▶ [EXERCISE OBJECTIVE] Take the line with "Viewport: 730px width, 532px" as the first and the last line of the data as the end. Write out both and every line between exactly, except pictures.

━━━━━ DATA RECORDS ━━━━━

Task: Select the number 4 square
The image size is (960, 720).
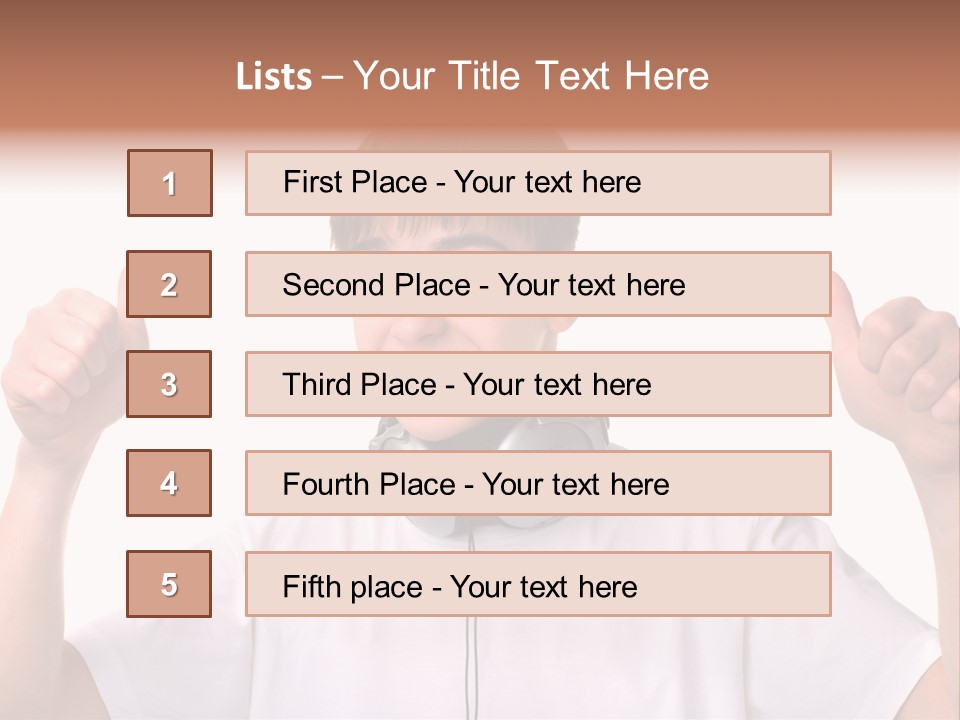Action: coord(169,483)
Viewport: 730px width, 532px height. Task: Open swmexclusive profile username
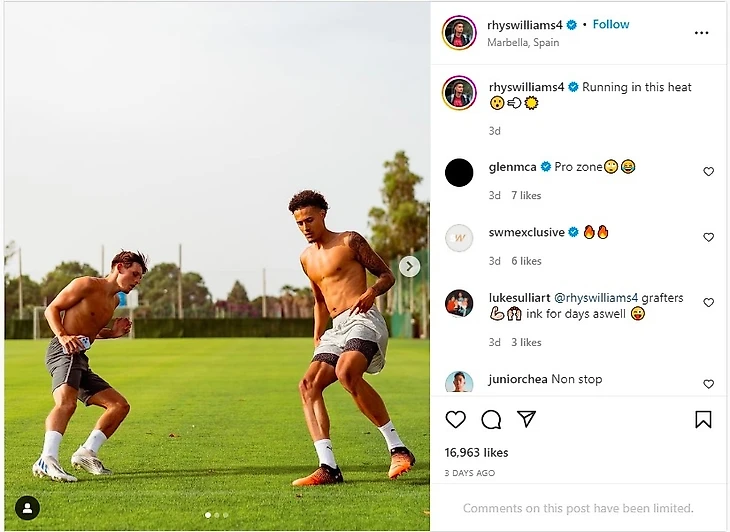tap(526, 232)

━━━━━

▶ [EXERCISE ANSWER]
Viewport: 730px width, 532px height. Task: Open swmexclusive profile username
tap(526, 232)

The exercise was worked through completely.